The next plot shows a case where the decision boundry is more complicated. It's represented by $b(x_1,x_2) = x_1^2 +x_2^2 - 2.5$
In [9]:
fig, ax = plt.subplots()
x3, y3 = np.random.multivariate_normal([0,0], [[.5,0],[0,.5]] , 400).T
t = np.linspace(0,2*np.pi,400)
ax.plot((3+x3)*np.sin(t), (3+y3)*np.cos(t), "o")
ax.plot(x3, y3, "P")
xb1 = np.linspace(-5.0, 5.0, 100)
xb2 = np.linspace(-5.0, 5.0, 100)
Xb1, Xb2 = np.meshgrid(xb1,xb2)
b = Xb1**2 + Xb2**2 - 2.5
ax.contour(Xb1,Xb2,b,[0], colors='r')
plt.title("Decision Boundary", fontsize=24)
ax.axis('equal')
Out[9]:
In this plot the positive outcomes are in a circular region in the center of the plot. The decision boundary the red circle.
A cost function's main purpose is to penalize bad choices for the parameters to be optimized and reward good ones. It should be easy to minimize by having a single global minimum and not be overly sensitive to changes in its arguments. It is also nice if it is differentiable, (without difficulty) so you can find the gradient for the minimization problem. That is, it's best if it is "convex", "well behaved" and "smooth".

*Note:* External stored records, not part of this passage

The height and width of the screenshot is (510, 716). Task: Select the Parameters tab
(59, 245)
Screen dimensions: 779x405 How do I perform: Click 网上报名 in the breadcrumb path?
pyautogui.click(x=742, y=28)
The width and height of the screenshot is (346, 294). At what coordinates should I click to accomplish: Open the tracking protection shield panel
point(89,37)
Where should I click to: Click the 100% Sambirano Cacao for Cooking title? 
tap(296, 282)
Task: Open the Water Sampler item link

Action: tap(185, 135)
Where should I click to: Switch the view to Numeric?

The cost function for logistic regression is written with logarithmic functions. An argument for using the log form of the cost function comes from the statistical derivation of the likelihood estimation for the probabilities. With the exponential form that's is a product of probabilities and the log-likelihood is a sum. [The statistical derivations are always interesting but usually complex. We don't really need to look at that to justify the cost function we will use.] The log function is also a monotonically increasing function so the negative of the log is decreasing. The minimization of a function and minimizing the negative log of that function will give the same values for the parameters. The log form will also be convex which means it will have a single global minimum whereas a simple "least-squares" cost function using the sigmoid function can have multiple minimum and abrupt changes. The log form is just better behaved!

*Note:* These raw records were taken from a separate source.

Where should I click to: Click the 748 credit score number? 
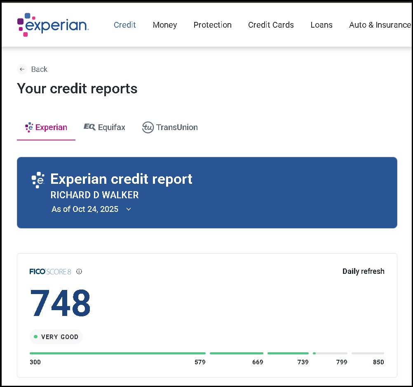(61, 304)
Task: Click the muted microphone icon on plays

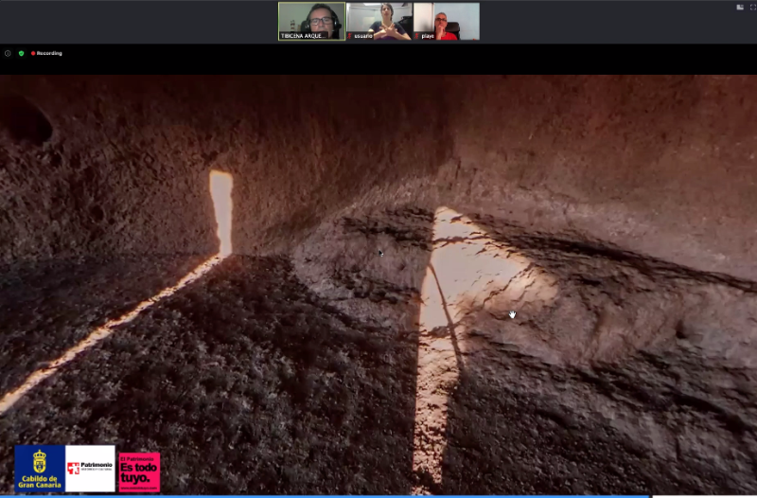Action: 418,36
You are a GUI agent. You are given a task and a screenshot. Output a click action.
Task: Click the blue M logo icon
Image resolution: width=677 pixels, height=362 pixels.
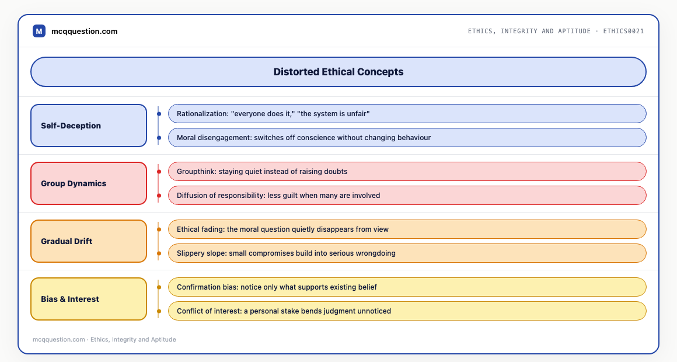[39, 31]
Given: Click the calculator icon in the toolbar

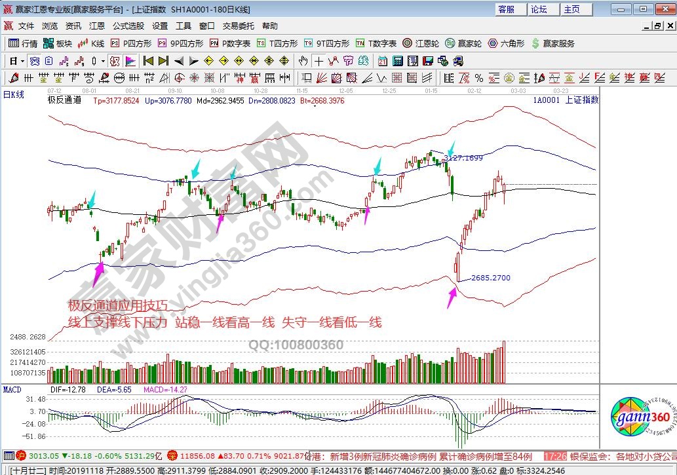Looking at the screenshot, I should pyautogui.click(x=397, y=61).
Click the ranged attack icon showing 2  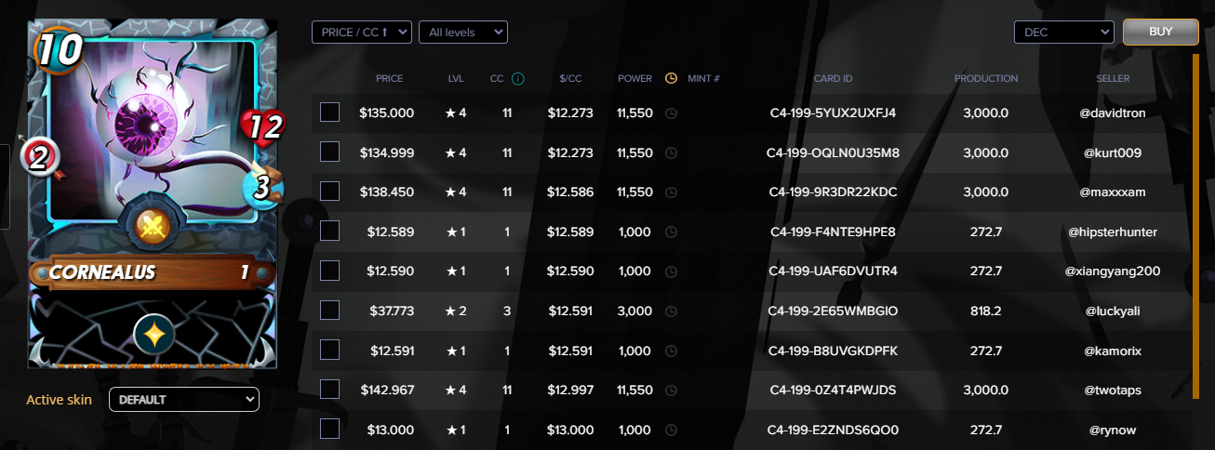[38, 156]
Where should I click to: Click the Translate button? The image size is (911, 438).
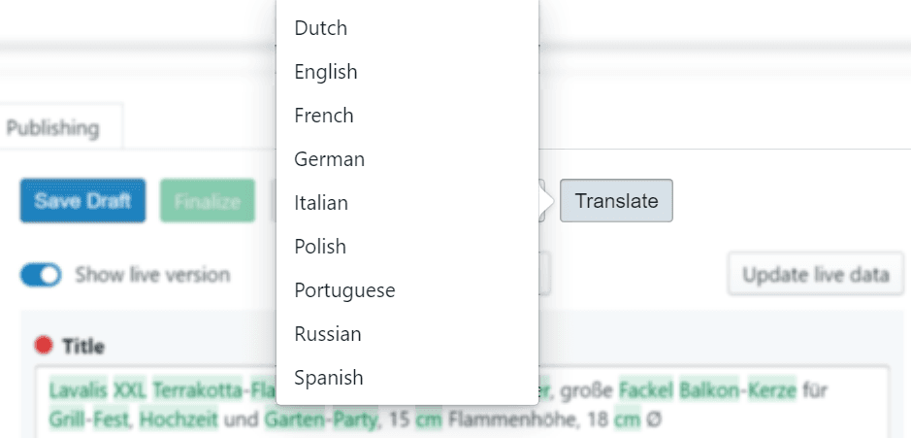point(616,202)
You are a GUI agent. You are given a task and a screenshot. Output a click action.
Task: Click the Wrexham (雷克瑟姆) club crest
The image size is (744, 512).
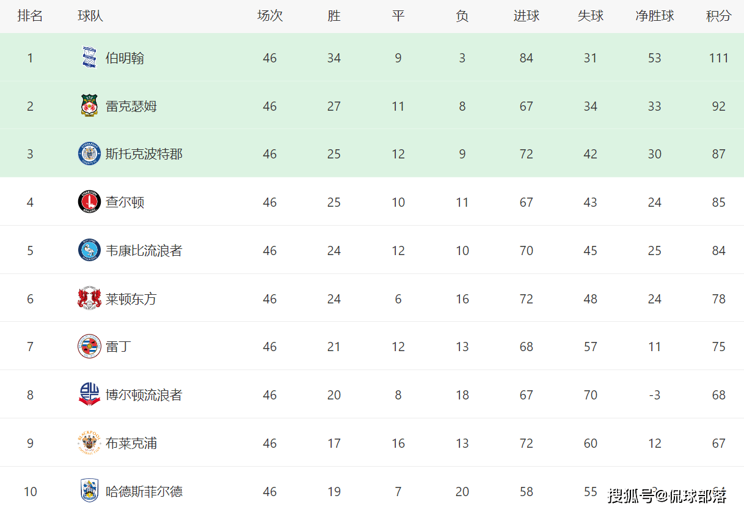(89, 106)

To see some of this lets looks at a plot of the sigmoid function and the negative log of the sigmoid function.
In [31]:
z = np.linspace(-10,10,100)
fig, ax = plt.subplots()
ax.plot(z, g(z))
ax.set_title('Sigmoid Function 1/(1 + exp(-z))', fontsize=24)

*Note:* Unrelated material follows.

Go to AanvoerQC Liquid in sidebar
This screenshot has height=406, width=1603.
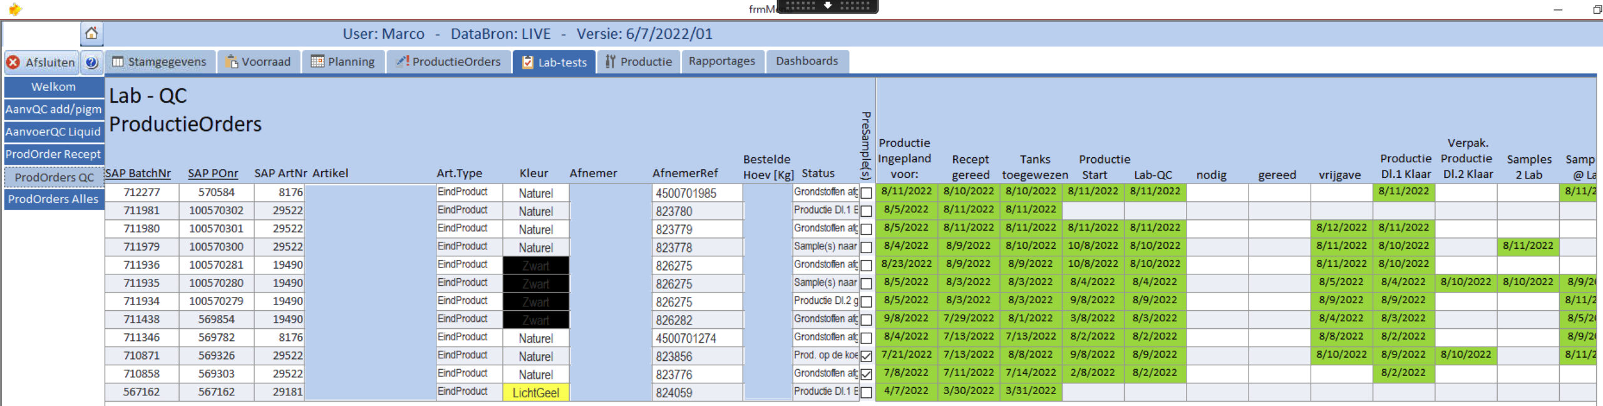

ax.annotate('Convex', (-7.5,0.2), fontsize=18 )
ax.annotate('Concave', (3,0.8), fontsize=18 )
Out[31]:
In [32]:
z = np.linspace(-10,10,100)
plt.plot(z, -np.log(g(z)))
plt.title("Log Sigmoid Function -log(1/(1 + exp(-z)))", fontsize=24)
plt.annotate('Convex', (-2.5,3), fontsize=18 )
Out[32]:
Recall that in the training-set $y$ are labels with a values or 0 or 1. The cost function will be broken down into two cases for each data point $(i)$, one for $y=1$ and one for $y=0$. These two cases can then be combined into a single cost function $J$
$$ \bbox[25px,border:2px solid green]{ \begin{align} J^{(i)}_{y=1}(a) & = -log(h_a(x^{(i)})) \\ \\ J^{(i)}_{y=0}(a) & = -log(1 - h_a(x^{(i)})) \\ \\ J(a) & = -\frac{1}{m}\sum^{m}_{i=1} y^{(i)} log(h_a(x^{(i)})) + (1-y^{(i)})log(1 - h_a(x^{(i)})) \end{align} }$$You can see that the factors $y$ and $(1-y)$ effectively pick out the terms for the cases $y=1$ and $y=0$.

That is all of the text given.